A Douglas College instructor is leading a discussion aimed at improving the public conversation around social housing.
Elliot Rossiter, a regular faculty member in the department of philosophy and humanities, has developed a three-part series of events related to public engagement on social housing, in part due to the modular housing development in Queensborough and the controversy surrounding it. A core goal of the series, Changing the Conversation: Reflective Empathy and Public Discourse on Social Housing,is to explore how alternative modes of public engagement might amplify different types of voices in the process and how those voices might be incorporated into the city’s engagement processes around the development of public policy – particularly around controversial issues.
“The primary goal of this initiative is to encourage reflective and empathetic public conversation about the issue of social housing in New Westminster and the broader Metro Vancouver region,” said Rossiter’s outline about the series. “Social housing projects – such as the modular supportive housing units currently being developed by the provincial government – are not without controversy and often face vocal public opposition.”

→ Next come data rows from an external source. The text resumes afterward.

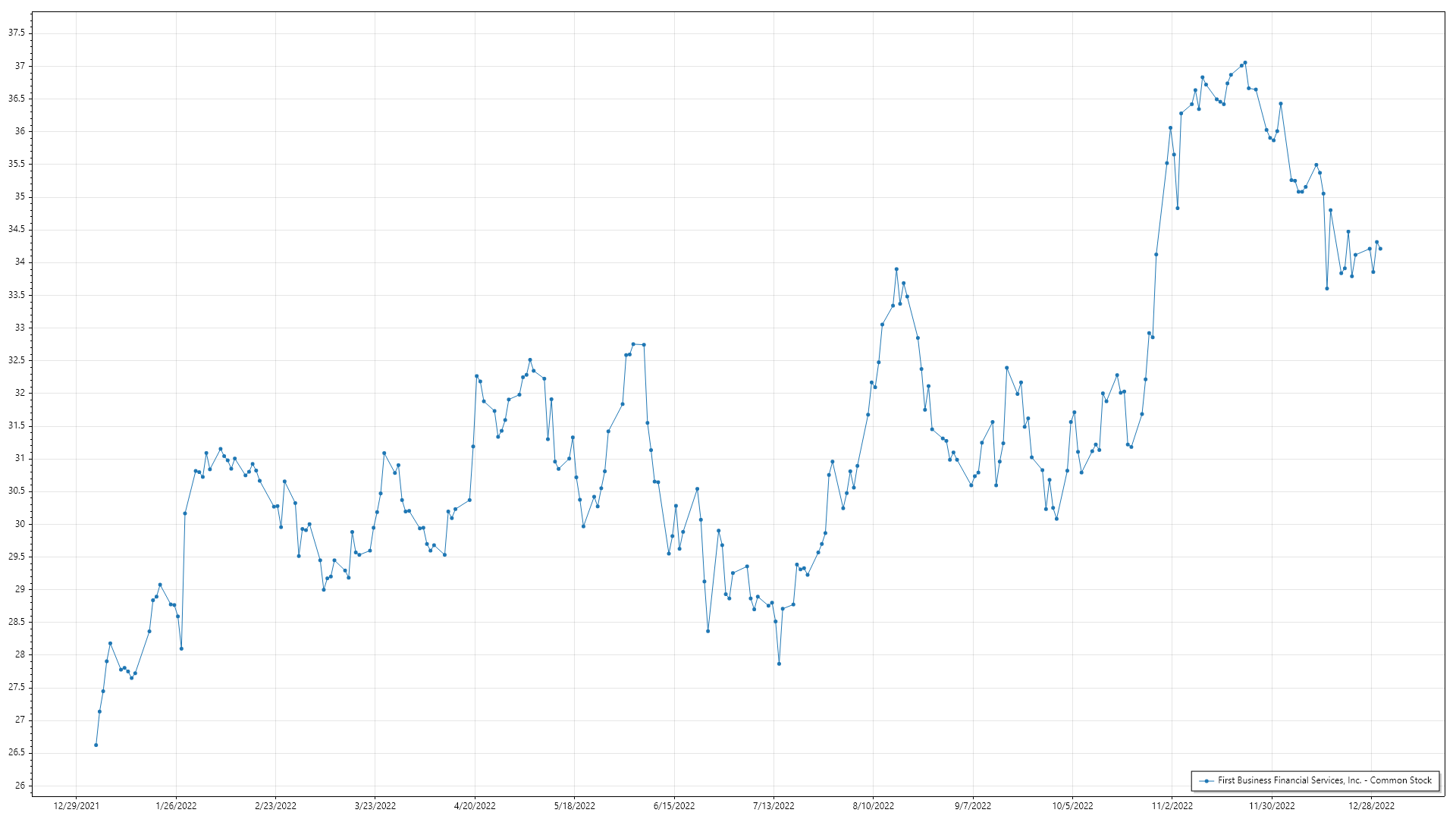Select the 1/26/2022 x-axis date label
Viewport: 1456px width, 819px height.
(x=176, y=806)
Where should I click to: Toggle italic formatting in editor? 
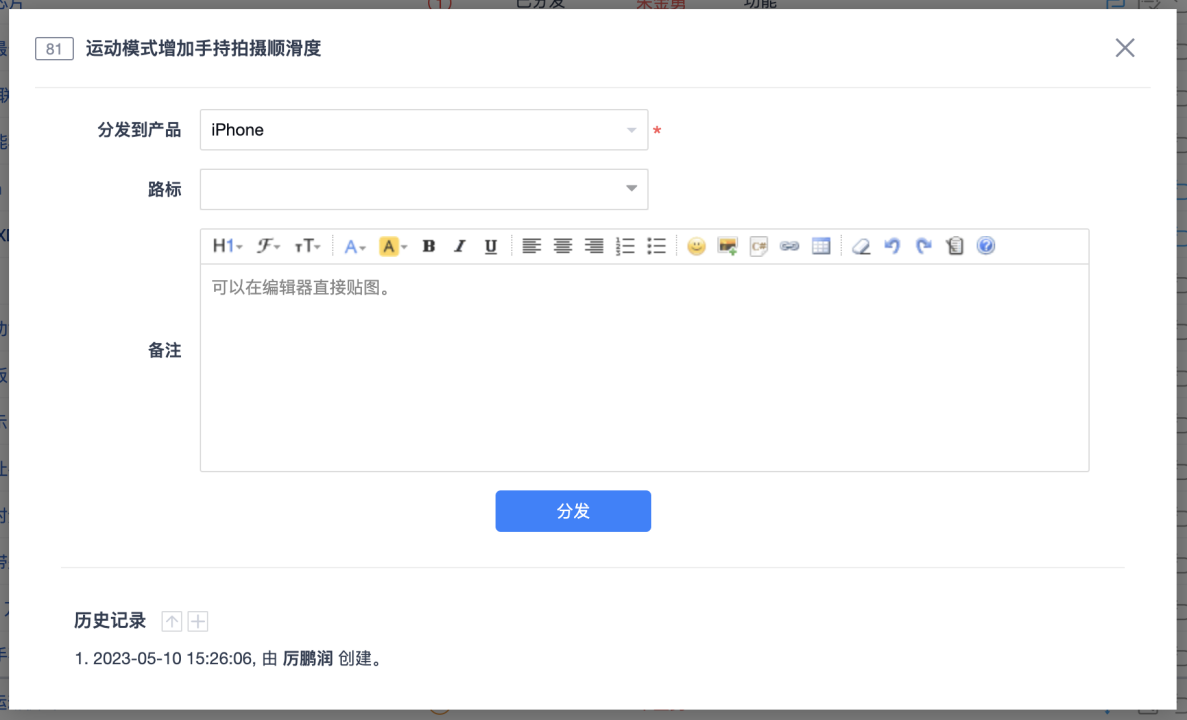pos(459,246)
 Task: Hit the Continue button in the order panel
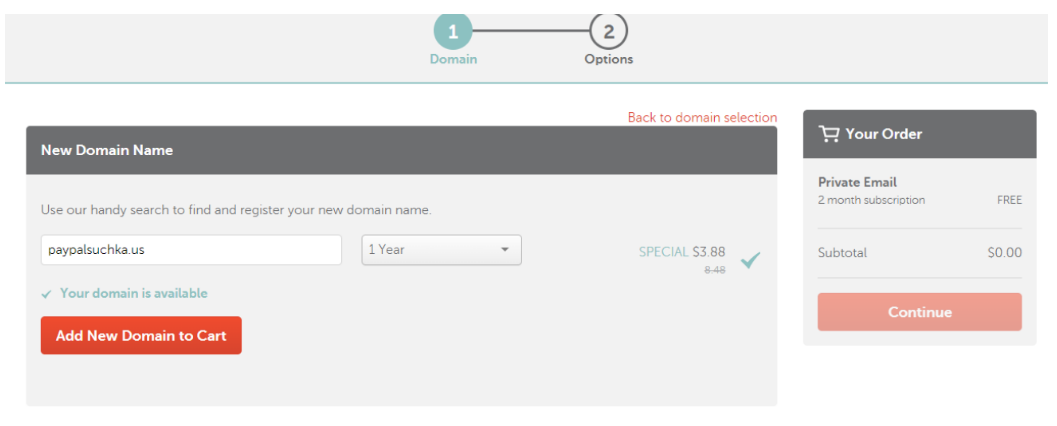click(x=919, y=312)
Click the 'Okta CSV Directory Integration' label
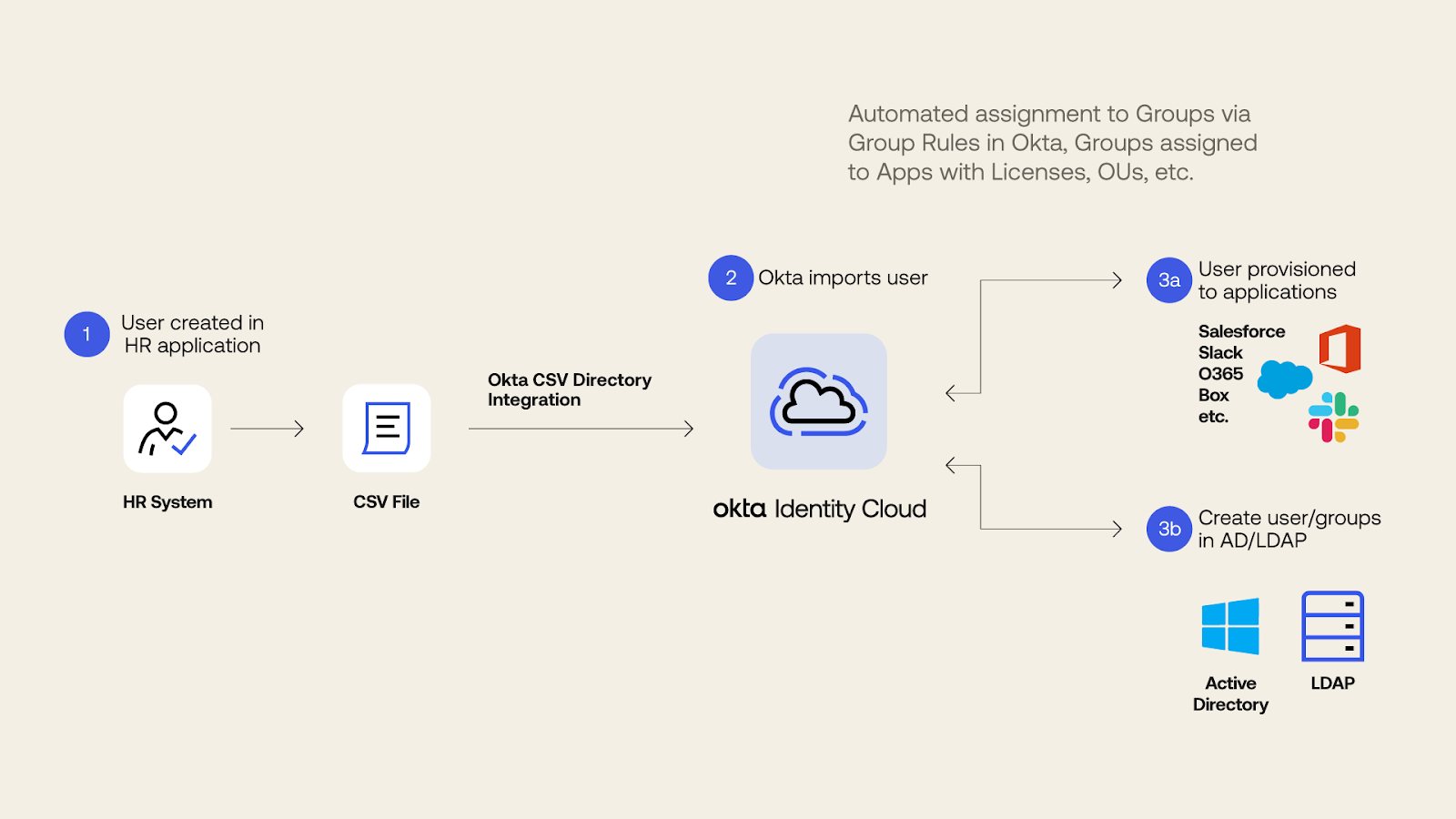 coord(569,389)
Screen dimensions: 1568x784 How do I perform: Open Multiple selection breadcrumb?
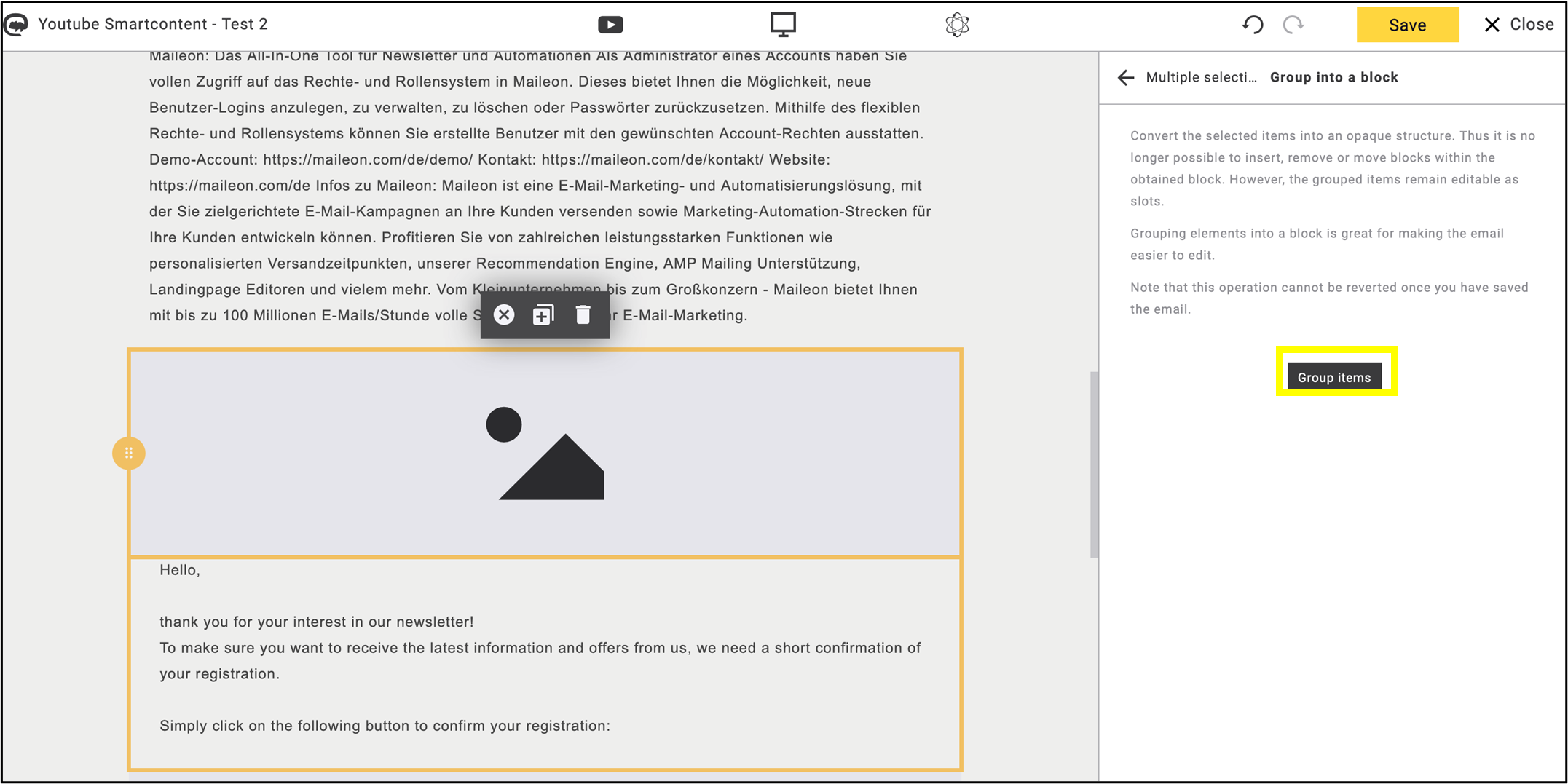point(1201,77)
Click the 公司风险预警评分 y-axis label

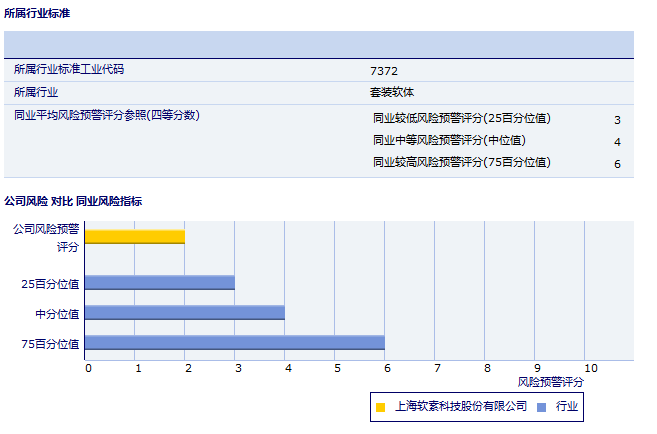(46, 237)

According to Rossiter, the public discourse surrounding the development of these projects can be “quite toxic” at times. He said the process has two “significant” problems: the bulk of public discussion occurs quite far along in the development process, such as when specific sites are selected, constructed, and opened; and property owners opposed to these projects tend to have the loudest voices in public hearings and media coverage, while the perspectives of those in need of this housing are rarely heard.
“As a result of these two factors, conversations about this issue occur at a point when members of the community have dug in their heels in opposition to a specific project coupled with the perceived threat of an associated increase in crime and decrease in property values – a perception bolstered by the stigmatizing narratives that pervade discussions of poverty and homelessness when only one side of the story is heard,” said the outline.
The events are free and open to the public. Registration and details are available at bit.ly/ReflectiveEmpathy.
The first of the three events is on Wednesday, Jan. 22 from 6:30 to 8 p.m. at Anvil Centre. It will focus on diagnosing the problem with public discourse.
“The evening will involve both a general discussion of factors contributing to poor public conversation and a specific discussion of the public engagement process in New Westminster,” said Rossiter’s outline. “This event includes looking at the history of political discussion in New Westminster and features the New Westminster Museum and Archives as its main community partner.”
Listening to Different Voices in the Process is the focus of the second event, which is on Tuesday, March 3 from 6:30 to 8 p.m. at the New Westminster Public Library.
“This event will centre the voices of those with lived experience of poverty and homelessness, and aims at redressing the one-sided narrative that often occurs in public conversations,” said the outline. “A key goal of this event is to think about how to make public conversations more reflective, empathetic, and balanced in terms of representing marginalized voices in municipal public engagement processes.”
The final event, which has a theme of Reframing the Narrative through the Arts, is on Friday, March 27 from 6:30 to 8 p.m. at the Laura C. Muir Theatre at Douglas College.
“This event will explore the political function of the arts in helping community members think more deeply about social housing,” Rossiter said in his outline. “The evening will feature the work of local artists through a contest that includes poetry, creative non-fiction, and photography aimed at generating reflective empathy about social housing.”
Along with Rossiter, the steering committee for the project includes Coun. Nadine Nakagawa and Shila Avissa, a social worker in the Downtown Eastside.